_Records from a collection_.
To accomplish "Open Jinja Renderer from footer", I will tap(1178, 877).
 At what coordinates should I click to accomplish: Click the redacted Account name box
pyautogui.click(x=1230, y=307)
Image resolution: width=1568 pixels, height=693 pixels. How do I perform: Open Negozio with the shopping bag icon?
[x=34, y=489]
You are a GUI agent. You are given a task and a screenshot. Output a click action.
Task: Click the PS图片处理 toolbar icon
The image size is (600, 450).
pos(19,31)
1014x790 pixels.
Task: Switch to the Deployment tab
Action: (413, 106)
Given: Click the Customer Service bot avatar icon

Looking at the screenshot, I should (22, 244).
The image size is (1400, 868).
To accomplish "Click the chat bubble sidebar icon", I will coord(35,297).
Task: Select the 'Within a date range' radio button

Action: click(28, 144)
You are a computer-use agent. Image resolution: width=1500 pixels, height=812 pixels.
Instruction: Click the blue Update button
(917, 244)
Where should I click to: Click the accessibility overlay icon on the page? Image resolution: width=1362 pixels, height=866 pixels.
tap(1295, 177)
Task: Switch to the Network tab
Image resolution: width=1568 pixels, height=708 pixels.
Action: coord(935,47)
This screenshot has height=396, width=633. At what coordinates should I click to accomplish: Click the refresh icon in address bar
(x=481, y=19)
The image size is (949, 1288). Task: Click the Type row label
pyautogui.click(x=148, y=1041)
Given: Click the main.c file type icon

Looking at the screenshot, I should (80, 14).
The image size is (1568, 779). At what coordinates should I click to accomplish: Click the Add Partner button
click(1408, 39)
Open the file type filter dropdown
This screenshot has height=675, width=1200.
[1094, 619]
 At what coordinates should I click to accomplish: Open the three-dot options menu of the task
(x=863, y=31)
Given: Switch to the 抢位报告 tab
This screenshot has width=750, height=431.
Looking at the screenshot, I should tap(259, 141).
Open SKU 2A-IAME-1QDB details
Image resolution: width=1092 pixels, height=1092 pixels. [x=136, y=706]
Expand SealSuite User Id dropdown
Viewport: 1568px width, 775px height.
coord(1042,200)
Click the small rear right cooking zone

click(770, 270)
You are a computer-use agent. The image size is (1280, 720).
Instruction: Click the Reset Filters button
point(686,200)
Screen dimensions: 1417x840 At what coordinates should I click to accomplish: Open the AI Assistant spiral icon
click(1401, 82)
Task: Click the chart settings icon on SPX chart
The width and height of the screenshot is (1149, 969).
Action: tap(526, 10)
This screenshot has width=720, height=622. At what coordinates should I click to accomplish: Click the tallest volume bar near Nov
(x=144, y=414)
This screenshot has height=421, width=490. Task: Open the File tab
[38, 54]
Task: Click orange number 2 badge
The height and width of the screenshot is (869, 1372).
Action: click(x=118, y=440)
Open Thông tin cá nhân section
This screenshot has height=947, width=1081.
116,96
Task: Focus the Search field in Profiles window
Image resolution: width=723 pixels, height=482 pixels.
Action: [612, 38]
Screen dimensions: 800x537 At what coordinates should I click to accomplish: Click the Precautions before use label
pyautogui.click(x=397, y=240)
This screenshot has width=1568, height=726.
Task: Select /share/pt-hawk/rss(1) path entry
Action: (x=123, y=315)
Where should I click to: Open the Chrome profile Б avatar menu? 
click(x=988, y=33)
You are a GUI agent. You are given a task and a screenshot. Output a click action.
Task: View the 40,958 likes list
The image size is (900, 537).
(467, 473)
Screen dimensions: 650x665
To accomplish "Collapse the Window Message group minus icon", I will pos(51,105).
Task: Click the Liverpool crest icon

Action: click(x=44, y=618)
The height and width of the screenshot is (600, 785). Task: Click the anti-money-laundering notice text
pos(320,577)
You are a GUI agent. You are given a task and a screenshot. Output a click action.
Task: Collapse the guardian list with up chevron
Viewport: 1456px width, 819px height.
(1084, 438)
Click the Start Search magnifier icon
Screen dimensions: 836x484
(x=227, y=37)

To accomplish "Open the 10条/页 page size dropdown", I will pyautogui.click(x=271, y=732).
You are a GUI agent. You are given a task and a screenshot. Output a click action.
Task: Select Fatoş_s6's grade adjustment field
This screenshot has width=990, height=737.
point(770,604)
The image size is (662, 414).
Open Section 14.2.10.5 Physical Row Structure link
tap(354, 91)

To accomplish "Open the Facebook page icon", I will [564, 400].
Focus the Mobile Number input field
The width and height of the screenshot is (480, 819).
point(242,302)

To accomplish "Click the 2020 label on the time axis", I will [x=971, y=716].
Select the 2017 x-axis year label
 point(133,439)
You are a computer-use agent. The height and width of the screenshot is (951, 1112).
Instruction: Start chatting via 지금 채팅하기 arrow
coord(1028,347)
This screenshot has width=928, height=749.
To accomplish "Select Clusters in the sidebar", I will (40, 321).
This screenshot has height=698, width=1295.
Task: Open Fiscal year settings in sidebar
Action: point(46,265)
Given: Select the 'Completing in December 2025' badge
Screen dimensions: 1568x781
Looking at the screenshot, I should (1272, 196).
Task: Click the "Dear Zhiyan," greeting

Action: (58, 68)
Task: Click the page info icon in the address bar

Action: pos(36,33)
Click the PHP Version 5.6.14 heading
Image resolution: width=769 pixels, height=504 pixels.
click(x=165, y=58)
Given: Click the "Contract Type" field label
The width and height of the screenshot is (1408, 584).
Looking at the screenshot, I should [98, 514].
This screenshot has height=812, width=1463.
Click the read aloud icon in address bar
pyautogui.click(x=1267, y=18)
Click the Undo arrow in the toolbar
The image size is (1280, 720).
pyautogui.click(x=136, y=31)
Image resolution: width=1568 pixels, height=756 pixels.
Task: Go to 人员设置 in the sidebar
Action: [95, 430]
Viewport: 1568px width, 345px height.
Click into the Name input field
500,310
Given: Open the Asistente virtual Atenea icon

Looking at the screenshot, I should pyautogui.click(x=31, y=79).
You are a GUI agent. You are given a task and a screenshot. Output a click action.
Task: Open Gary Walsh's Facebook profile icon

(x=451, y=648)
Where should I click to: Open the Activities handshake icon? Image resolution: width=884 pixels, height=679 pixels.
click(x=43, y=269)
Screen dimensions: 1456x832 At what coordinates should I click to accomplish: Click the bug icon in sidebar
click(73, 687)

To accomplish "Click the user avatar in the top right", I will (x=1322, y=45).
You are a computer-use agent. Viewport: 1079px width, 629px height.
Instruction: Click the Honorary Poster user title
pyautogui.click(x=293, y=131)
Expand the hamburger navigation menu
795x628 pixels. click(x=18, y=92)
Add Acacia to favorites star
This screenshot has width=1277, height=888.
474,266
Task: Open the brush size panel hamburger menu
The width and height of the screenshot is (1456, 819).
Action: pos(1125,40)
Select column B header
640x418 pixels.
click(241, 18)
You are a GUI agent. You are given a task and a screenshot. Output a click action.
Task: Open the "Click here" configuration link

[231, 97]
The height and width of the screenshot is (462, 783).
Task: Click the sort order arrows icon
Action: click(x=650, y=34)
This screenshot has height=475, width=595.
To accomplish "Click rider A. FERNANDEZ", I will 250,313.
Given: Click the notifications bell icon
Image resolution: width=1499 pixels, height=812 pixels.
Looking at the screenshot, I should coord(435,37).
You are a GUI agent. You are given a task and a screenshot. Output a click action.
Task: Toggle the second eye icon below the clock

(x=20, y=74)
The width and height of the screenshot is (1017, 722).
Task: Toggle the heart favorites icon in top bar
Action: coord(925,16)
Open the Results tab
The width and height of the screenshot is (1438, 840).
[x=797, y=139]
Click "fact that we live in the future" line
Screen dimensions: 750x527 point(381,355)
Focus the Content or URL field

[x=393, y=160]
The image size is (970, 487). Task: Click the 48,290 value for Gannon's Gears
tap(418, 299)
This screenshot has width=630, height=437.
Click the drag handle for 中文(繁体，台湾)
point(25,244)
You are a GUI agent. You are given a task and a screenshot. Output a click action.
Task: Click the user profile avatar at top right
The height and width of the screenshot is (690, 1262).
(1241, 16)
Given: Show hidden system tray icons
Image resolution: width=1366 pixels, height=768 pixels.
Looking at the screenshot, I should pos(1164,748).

_Task prompt_. Please repeat the material word for word, starting at the line that contains "The height and width of the screenshot is (600, 785)." and ending at the line that contains "point(133,439)", with both of those lines included.

_The output_.
The height and width of the screenshot is (600, 785). Task: Click the anti-money-laundering notice text
pos(320,577)
You are a GUI agent. You are given a task and a screenshot. Output a click action.
Task: Collapse the guardian list with up chevron
Viewport: 1456px width, 819px height.
(1084, 438)
Click the Start Search magnifier icon
Screen dimensions: 836x484
(x=227, y=37)

To accomplish "Open the 10条/页 page size dropdown", I will pyautogui.click(x=271, y=732).
You are a GUI agent. You are given a task and a screenshot. Output a click action.
Task: Select Fatoş_s6's grade adjustment field
This screenshot has width=990, height=737.
point(770,604)
The image size is (662, 414).
Open Section 14.2.10.5 Physical Row Structure link
tap(354, 91)

To accomplish "Open the Facebook page icon", I will [564, 400].
Focus the Mobile Number input field
The width and height of the screenshot is (480, 819).
point(242,302)

To accomplish "Click the 2020 label on the time axis", I will [x=971, y=716].
Select the 2017 x-axis year label
 point(133,439)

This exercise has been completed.